Invited Talks

Thilo Kielmann

Title of the talk: Overcoming Data Locality: an In-Memory Runtime File System with Symmetrical Data Distribution

Abstract: In many-task computing (MTC), applications such as scientific workflows or parameter sweeps communicate via intermediate files; application performance strongly depends on the file system in use. The state of the art uses runtime systems providing in-memory file storage that is designed for data locality: files are placed on those nodes that write or read them. With data locality, however, task distribution conflicts with data distribution, leading to application slowdown, and worse, to prohibitive storage imbalance.
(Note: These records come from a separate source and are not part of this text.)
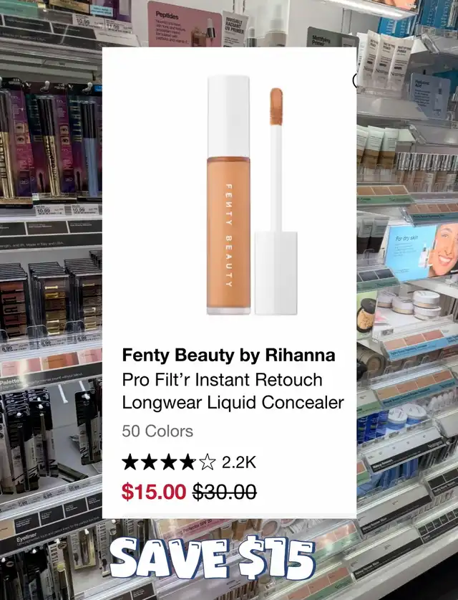Image resolution: width=458 pixels, height=600 pixels.
Task: Click the blue For dry skin sign
Action: pos(410,248)
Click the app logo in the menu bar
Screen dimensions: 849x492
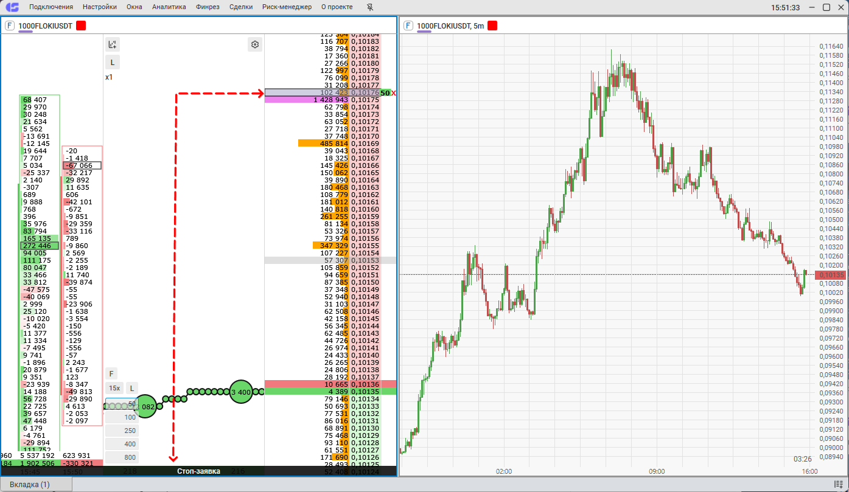point(12,7)
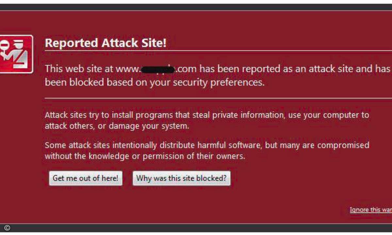This screenshot has width=392, height=235.
Task: Select the Reported Attack Site! heading
Action: click(106, 43)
To overcome these limitations, we develop MemFS, a fully symmetrical, in-memory runtime file system that stripes files across all compute nodes, based on a distributed hash function. Our experiments with Montage and BLAST workflows, using up to 512 cores, show that MemFS has both better performance and better scalability than the state-of-the-art, locality-based file system, AMFS.

Thilo Kielmann

Biography: Thilo Kielmann is Associate Professor at the Computer Science Department of Vrije Universiteit (VU University) in Amsterdam, the Netherlands. He investigates large-scale systems performability, focusing on clusters, clouds, and grids. Thilo studied Computer Science at Darmstadt University of Technology, Germany. He received his Ph.D. in Computer Engineering in 1997, and his habilitation in Computer Science in 2001, both from Siegen University, Germany. He has published numerous articles in international conferences and journals. In 2012, he was PC chair for HPDC’12, the 21st ACM International Symposium on High Performance Parallel and Distributed Computing. He is serving as Associate Editor for the Journal of Parallel and Distributed Computing (JPDC), and for Cluster Computing, The Journal of Networks, Software Tools and Applications.


Marc ShapiroMarc Shapiro

Title of the talk: A principled approach to the performance-vs.-programmability trade-off in large-scale distributed data stores

Joint work with
Marek Zawirski, UMPC-LIP6 & INRIA
Masoud Saeida-Ardekani, UMPC-LIP6 & INRIA
Nuno Preguiça, U. Nova de Lisboa

Abstract: Distributed systems face a fundamental trade-off. Strong consistency is easy to understand but is slow, expensive, and is unavailable when the system partitions. Eventual consistency (EC) can be cheaper, faster, and more scalable, but is hard to understand and get correct. We explore the spectrum between those two end-points, from the perspective of parallelism, availability and responsiveness on the one hand, and the ease of programming and maintaining invariants on the other. When concurrent updates to replicated data are allowed, ensuring convergence is complex and often ad-hoc. We propose a simple, scalable, but somewhat restrictive programming model, Conflict-Free Replicated Data Types (CRDTs). Some simple sufficient conditions ensure that all replicas of a CRDT object converge to a correct state, without requiring synchronisation or rollback. CRDTs are safe by construction, and remain responsive, available and scalable despite high network latency, faults, or disconnection.